### Belirtilen hedef 1
"output" kelimesinin geçtiği bütün satırları kayıtlardan çıkar. Büyük ve küçük harf ayrımına dikkat et.

### Sayfadan bölüm
* * * * * * *
6 Eylül 2009 Pazar

Una faccia, una razza

Colosseo manzaralı mekan.

Makedonyalı garson İbrahim.
Ristorante Tre Scalini'de yemek.
İspanyol merdivenlerinde bir ressam.
Moda caddesi:) Tam İspanyol merdivenlerinin karşısı.
İspanyol merdivenleri.
İspanyol merdivenleri.
Meçhul asker anıtı, Roma'da genellikle çok ruküş bulunan bir yapı.
Bir kilise düğünü, tesadüfen içeri girdik ve seyrettik biraz. Düğün sırasında bir ara herkes birbirinin elini sıkıp pace diyor, yani barış.
Tarihi yapıların arasında bir protesto vardı, neyi protesto ediyorlardı sorduk ama sebebi pek anlayamadık
Roma İmparatorluğunun tarihini gösteren levhalar.
* * * * * * *
### Verilen bilgiler

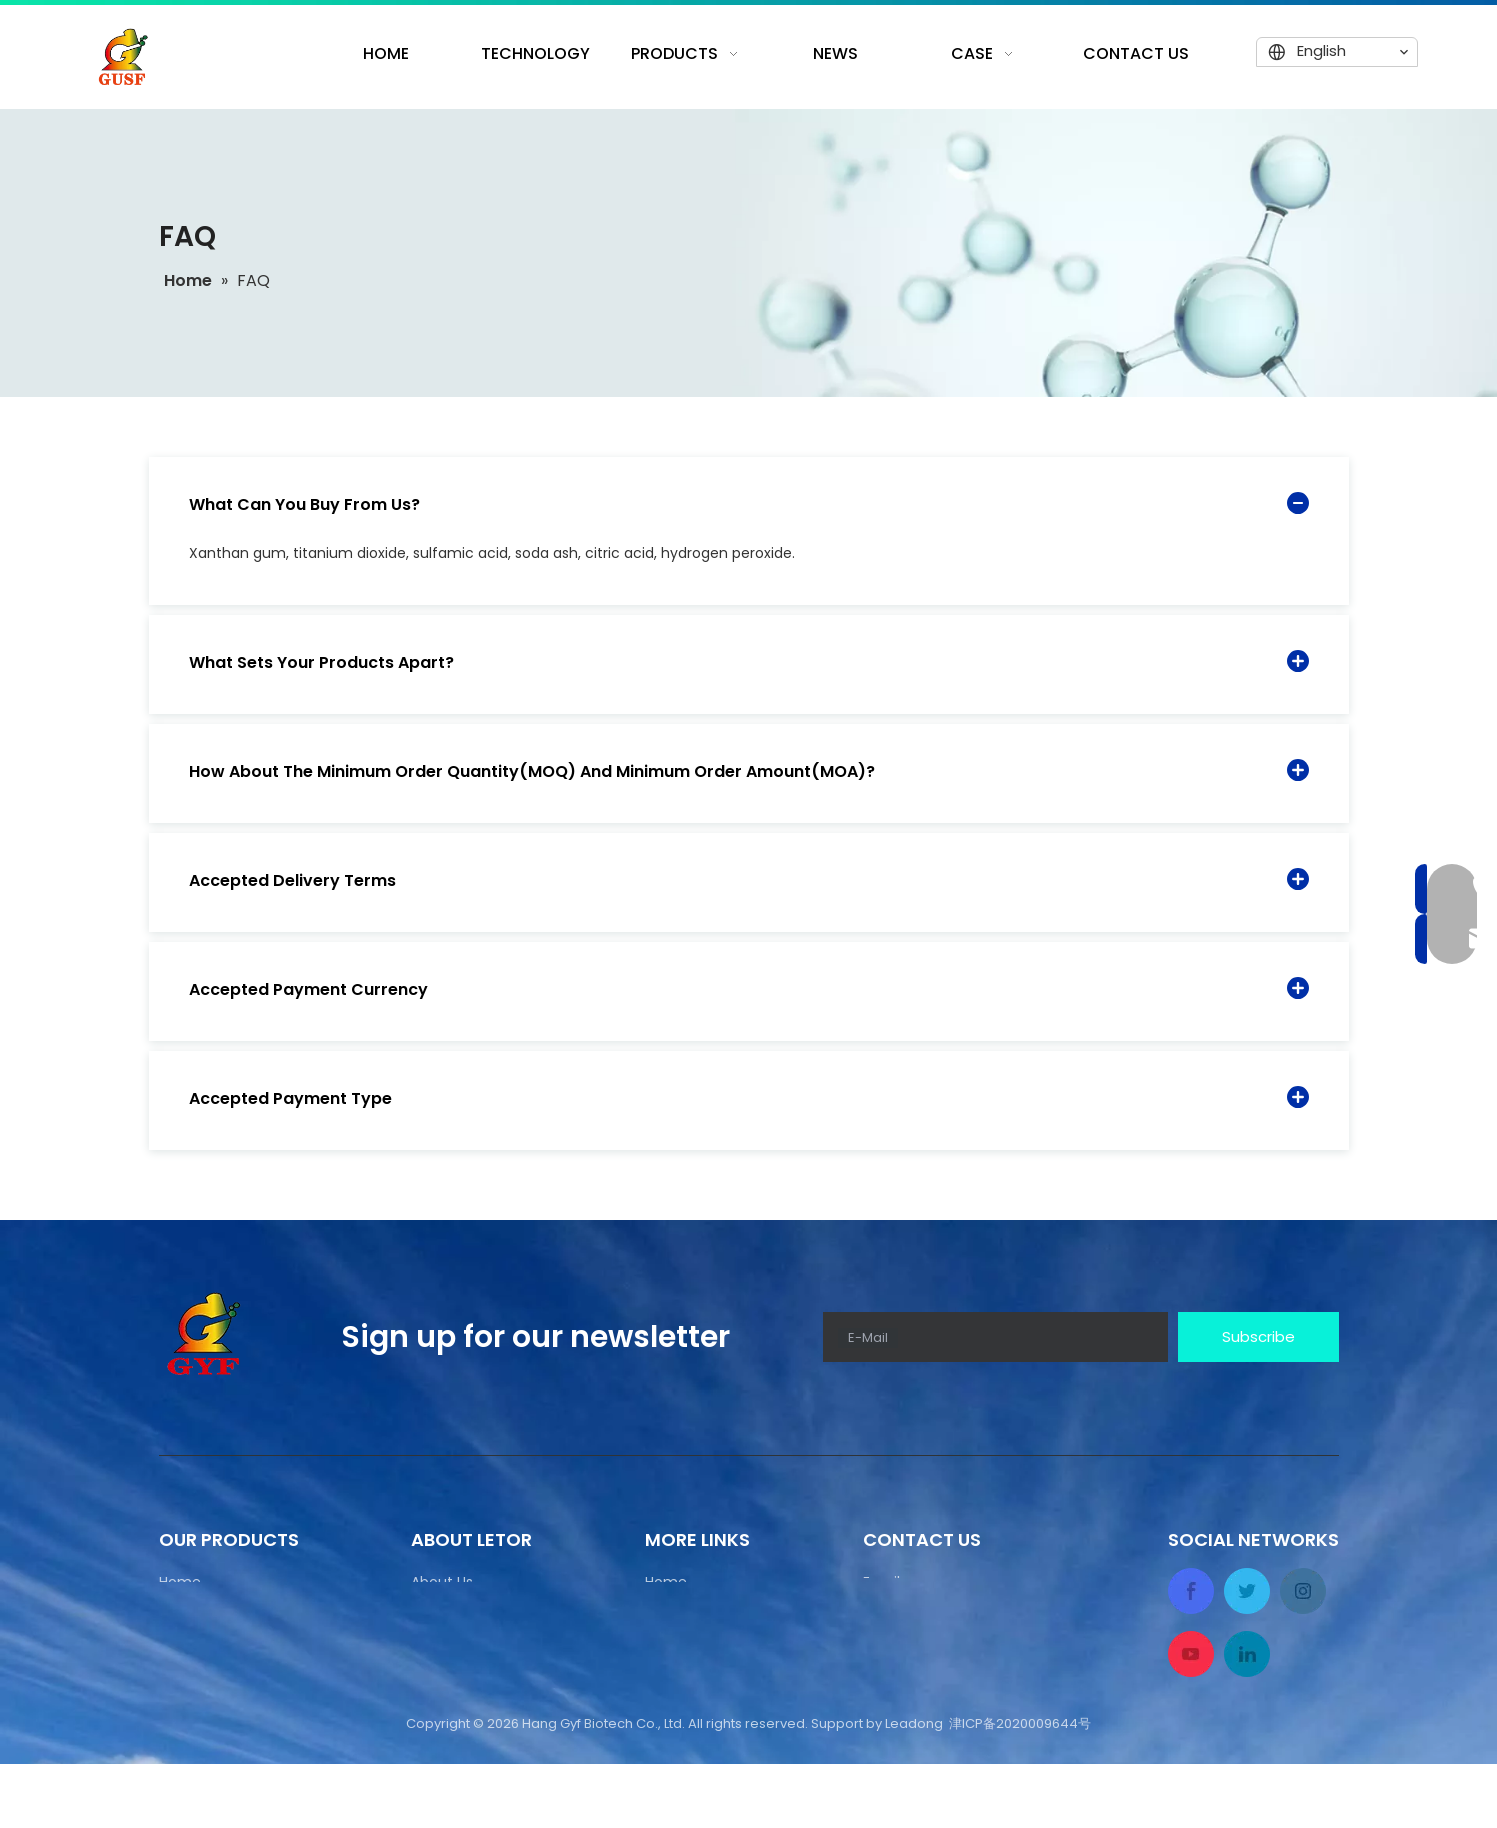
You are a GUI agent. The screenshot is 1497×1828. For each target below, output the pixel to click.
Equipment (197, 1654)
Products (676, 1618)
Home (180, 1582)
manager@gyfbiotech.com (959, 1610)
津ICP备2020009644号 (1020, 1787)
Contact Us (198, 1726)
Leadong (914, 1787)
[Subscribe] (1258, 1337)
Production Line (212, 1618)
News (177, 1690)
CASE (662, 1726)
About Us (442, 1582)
* * * * * * *
### Belirtilen hedef 2
Roma gezisi yazısına göre şu soruları yanıtla:
(a) Makedonyalı garsonun adı ne?
(b) Yemek hangi restoranda yenmiş?
(c) Kilise düğününde herkes el sıkışırken hangi kelimeyi söylüyor?

### Görev sonucu 1
You are a GUI agent. The screenshot is 1497×1828. For each target below, output the pixel to click.

### Görev sonucu 2
(a) İbrahim
(b) Ristorante Tre Scalini
(c) Pace, yani barış